16 byte alignment issue

2019-08-03 05:54发布

问题:

I am using DirectXMath, creating XMMatrix and XMVector in classes.

When I call XMMatrixMultiply it throws unhandled exception on it.

I have found online that it is an issue with byte alligment, since DirectXMath uses SIMD instructions set which results in missaligned heap allocation.

One of the proposed solution was to use XMFLOAT4X4 variables and then change them to temporary XMMatrix whenever needed, but it isn't the nicest and fastest solution imo.

Another one was to use _aligned_malloc, yet I have no idea whatsoever how to use it. I have never had to do any memory allocations and it is black magic for me.

Another one, was to overload new operator, yet they did not provide any information how to do it.

And regarding the overloading method, I'm not using new to create XMMatrix objects since I don't use them as pointers.

It was all working nice untill I have decided to split code into classes.

I think _alligned_malloc solution would be best here, but I have no idea how to use it, where and when to call it.

回答1:

Unlike XMFLOAT4X4 and XMFLOAT4, which are safe to store, XMMATRIX and XMVECTOR are aliases for hardware registers (SSE, NEON, etc.). Since the library is abstracting away the register type and alignment requirements, you shouldn't attempt to align the types yourself, since you can easily create a program that happens to work on your machine but fails on another. You should either use the safe types for storage (e.g. XMFLOAT4) or pull up the abstraction and use the vector instructions directly, with special storage and alignment code paths in your application for each vector extension you're trying to support.
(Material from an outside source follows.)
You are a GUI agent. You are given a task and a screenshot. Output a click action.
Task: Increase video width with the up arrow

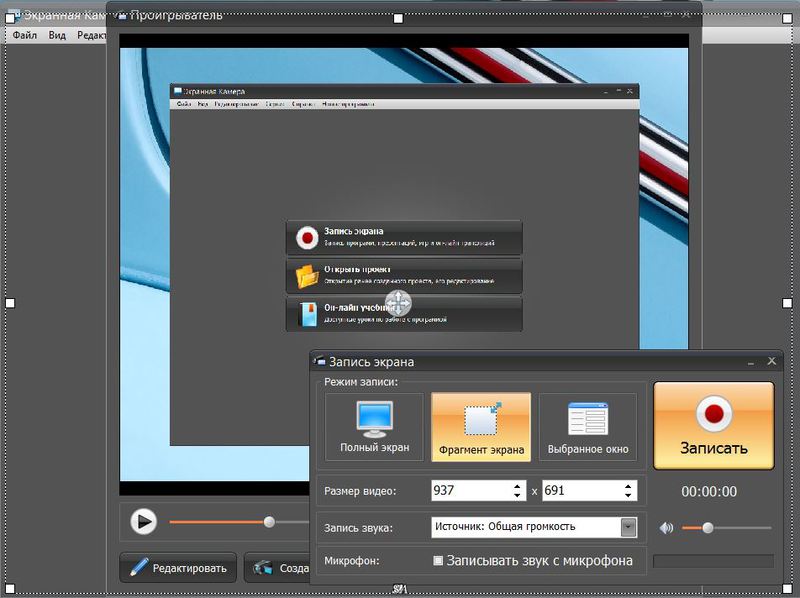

Also, using these registers outside of the context of the library's vector instructions might cause unexpected failures for other reasons. For example, if you store an XMMATRIX in your own struct, some architectures might fail to create copies of the struct.



回答2:

Not pretend to be a complete answer.

There are some ways that you didn't mention:

  • #define _XM_NO_INTRINSICS_. Simple. Slow. Works right now, just one line of code. ;)
  • Don't store XMVECTOR and XMMATRIX on a heap. Store XMFLOAT4 or XMFLOAT4X4 and convert to SIMD types only when needed (so they will be stored on stack). Slower. Many code to change (probably).
  • Don't store XMVECTOR and XMMATRIX on a heap, part 2. Just store your classes on stack. Fast. Pretty hard. Many code to change (probably).
  • Use aligned allocator. Fast. Hard. Many hours to google, many code to write and debug.
  • Don't use DirectXMath (previously XMMath) library. Choose any other (there are plenty) or write your own. Fast. Many code to change (probably).

If you want aligned allocator, it has nothing to DirectX or DirectXMath. It is advanced topic. No one can give you complete solution. But, here are some results of googling:

  • returning aligned memory with new?
  • Harder to C++: Aligned Memory Allocation
  • many more

Be very attentive. With bad memory allocator you can introduce much more problems than solve.

Hope it helps somehow. Happy Coding! :)